I just got a Bolivian ram for $5.99. I looked at all the rams in the tank- all perfectly healthy. I choose a nice colorful one. Now after i did the process with the bag and set him free 45 mins later. Its been almost 2 hrs since i got it. Okay so now his color has changed, there is less red and yellow and more black and white. Is this just the process of adjusting?


----------



## ZebraDanio12 (Jun 17, 2011)

I just got my new cacatoo cichlids yesterday and their color was like that until they settled in. I belive it has to do wth stress.

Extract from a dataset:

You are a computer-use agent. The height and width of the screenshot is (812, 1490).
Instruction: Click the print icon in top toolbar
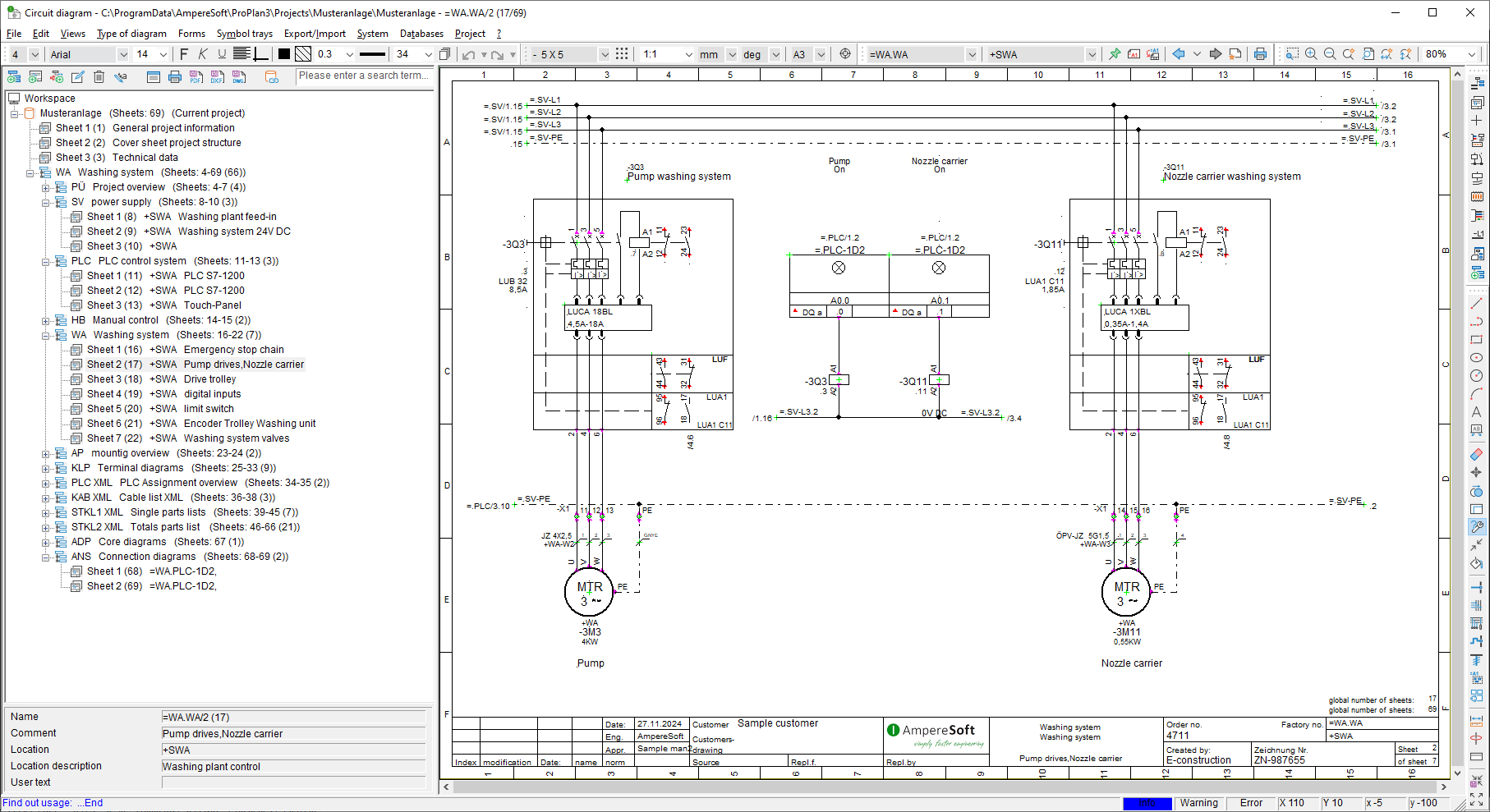coord(1260,54)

You ram should be okay after a little bit.


----------



## OhYesItsMe (Oct 1, 2011)

Thanks, I already see a little yellow coming back. Oh if i decide to, whats the difference between bolivian and german blue rams, could i do one of each or does a pair of bolivians work better


----------



## toddnbecka (Jun 30, 2006)

In a 20 I'd just keep the one Bolivian. You could keep an established pair in that size tank, but simply adding a random female isn't likely to result in a compatible pair. Not to mention you're already pushing the stocking with 2 gouramis and the ram.


----------



## OhYesItsMe (Oct 1, 2011)

Yeah, I think im good with one


----------



## emc7 (Jul 23, 2005)

They are 2 different, but related, fish. Blue, gold and "german" rams are all ramerezi, Bolivians are altispinosa. So you don't want to mix them. Bolivians are a little bigger, hardier, and redder and like cooler water, but they have less blue and yellow.


----------



## bmlbytes (Aug 1, 2009)

Many fish will change color based on their mood. Rams do this. They will lose their color if stressed or sick. Because of the water difference they were stressed.


----------



## DigzTheBeatz (Dec 6, 2010)

My rams have done this as well and bounced back once they got used to their new home. Your ram should be fine.


----------



## OhYesItsMe (Oct 1, 2011)

Now he is normal just like in the pet store, now i have to concentrate on feeding...


----------



## Fishpunk (Apr 18, 2011)

Contrary to popular opinion, fish coloration is not fixed. They will darken or fade depending on mood, lighting, gravel color, time of day, and stress. Sometimes it is camouflage, sometimes it's for communication with other fish.


----------